Here are a few things to remember if you ever want to write about a self-defense instructor or class:
Where does your character go to take self-defense classes? Or if your character is the instructor, where does he/she hold classes? Describe the building and the room. It should be spacious enough for a blue mat to cover most of the ground and several pairs of individuals to go one-on-one. In Seismic Crimes, I got to create a visual of Beth’s studio. I mentioned the front desk and what was on the walls to inspire the students.
TIP: Give the studio a unique name that highlights the purpose of the class.
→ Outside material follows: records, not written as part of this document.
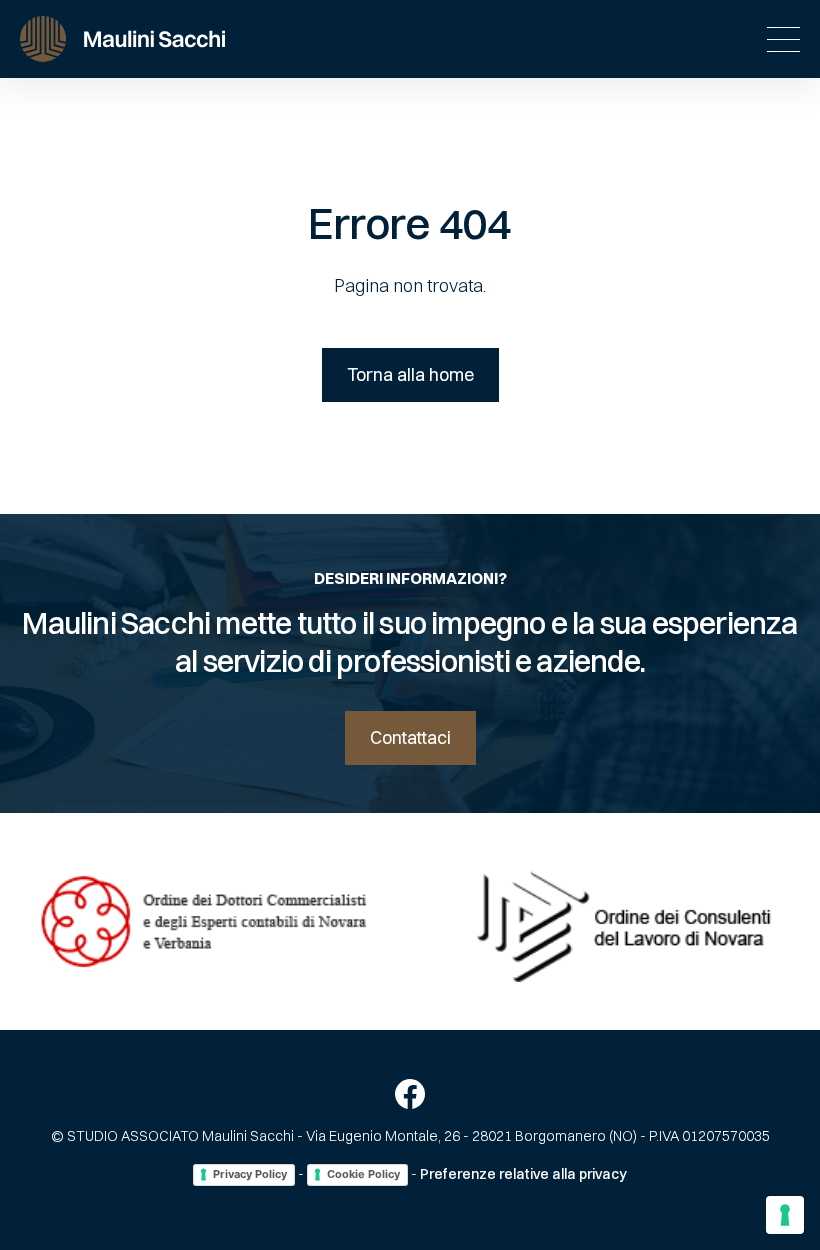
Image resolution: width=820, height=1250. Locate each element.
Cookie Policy (363, 1174)
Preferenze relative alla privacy (523, 1174)
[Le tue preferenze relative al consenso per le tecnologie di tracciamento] (785, 1215)
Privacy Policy (250, 1174)
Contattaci (410, 737)
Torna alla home (410, 374)
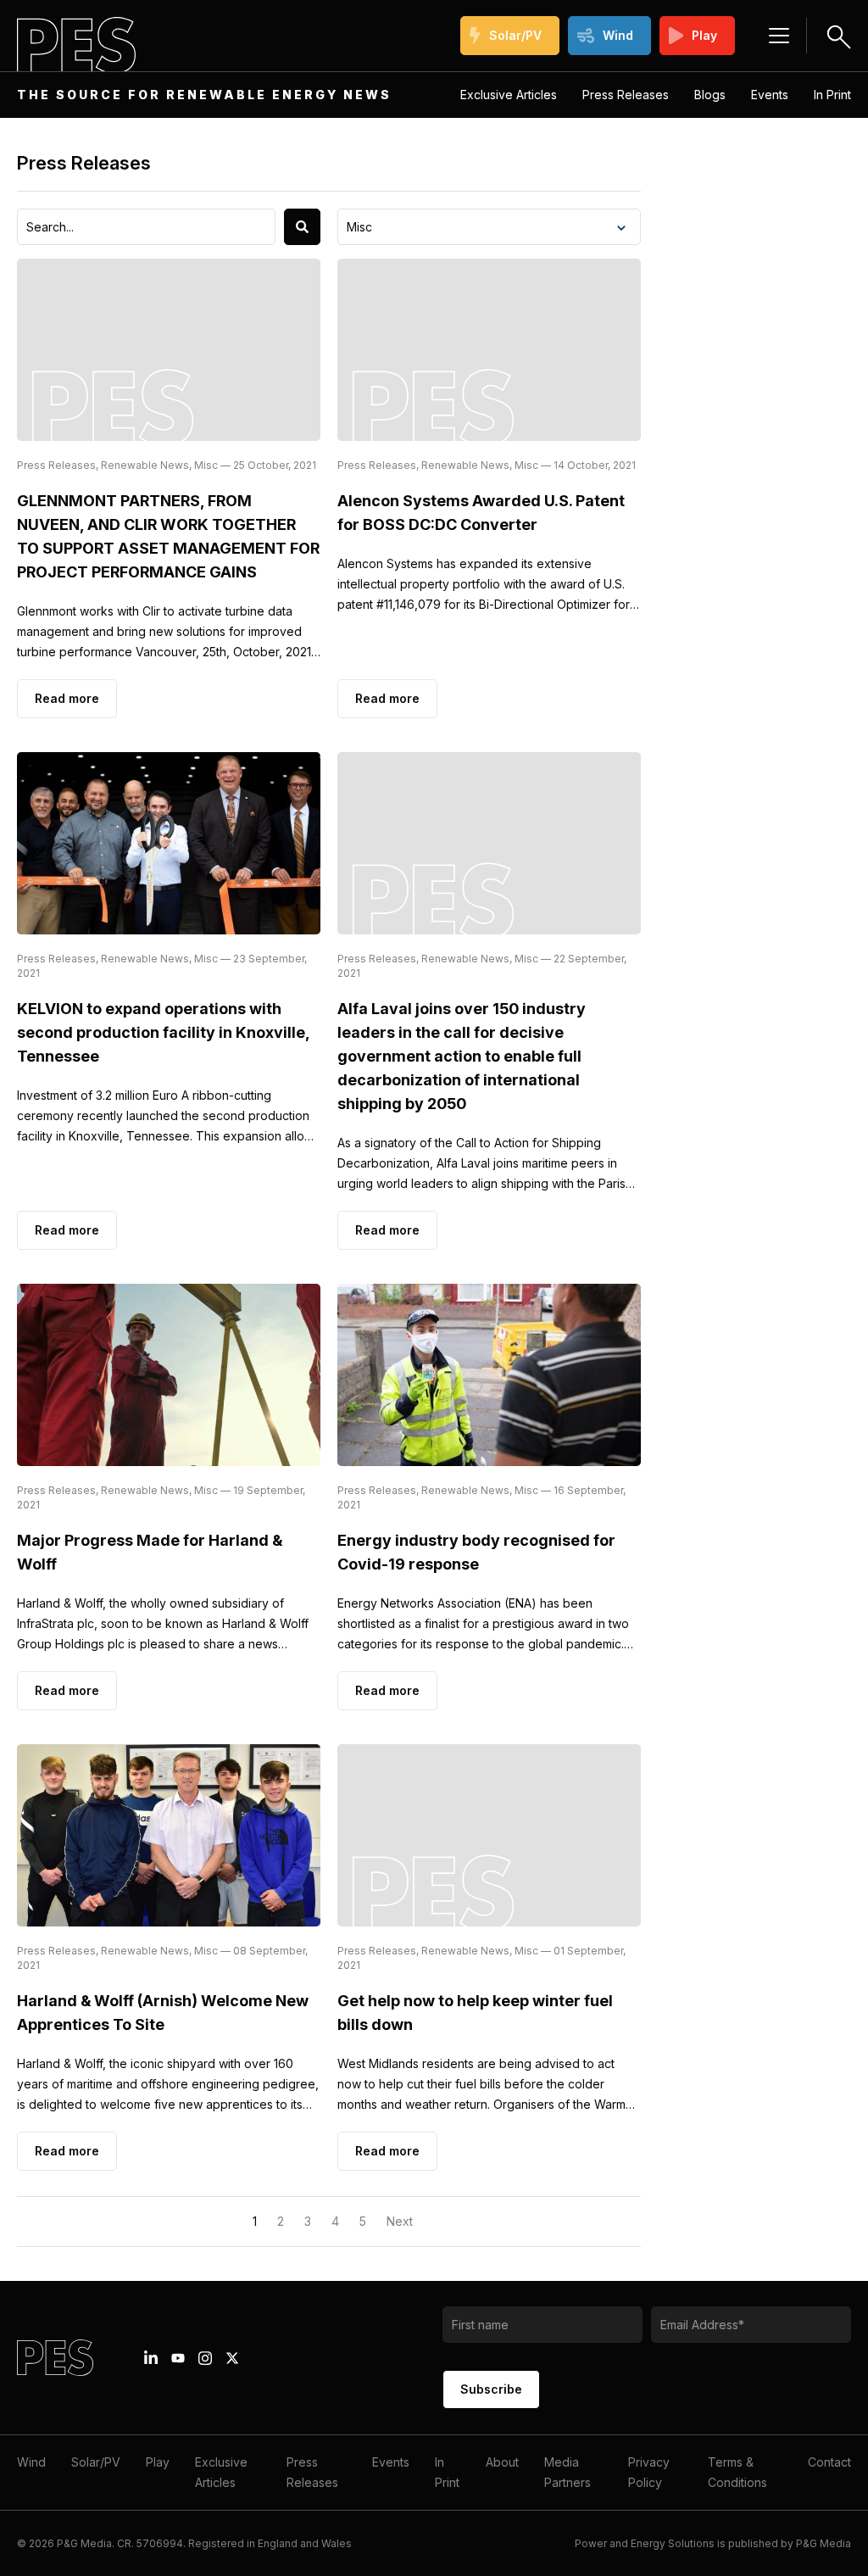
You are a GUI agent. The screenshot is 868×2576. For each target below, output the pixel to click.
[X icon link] (232, 2358)
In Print (832, 94)
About (502, 2462)
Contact (829, 2462)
Beth Kennedy is all about teaching women who experience domestic violence at home and want to be able to defend themselves a fighting chance. That’s why her studio is called The Fighting Chance.
A blue mat is not the only thing that needs to be in a studio, but also safety gear for the students to wear such as helmets, mitts, and even body gear to protect their torso and legs.
Aside from safety equipment, there will also be teaching equipment: dummies students can punch and kick, punching bags, striking pads that fit along the arms, over hands, and are large enough to hold in front of the body.
|Image from Pixabay|
There are many self-defense techniques out there that your character can learn in a class or teach students. Everyone should first learn the proper stance to get into to minimize getting hit and to prepare the body to strike. How to throw a good punch is the next biggest obstacle followed by how to strike with your feet. After that, a self-defense instructor can teach how to get out of holds such as wrist holds, choke holds, and even bear hugs. Scenarios are the best thing for instructors to teach. For example: what to do if someone grabs you from behind or how to incapacitate an attacker who is in front of you.
TIP: Watch videos (you can find a bunch on YouTube) and even go to a real class for research. Firsthand experience is always the best.
Stay tuned for easy self-defense techniques everyone should know.
QUESTIONS: Have you participated in a self-defense class? Would you? What do you think of The Fighting Chance as a studio name?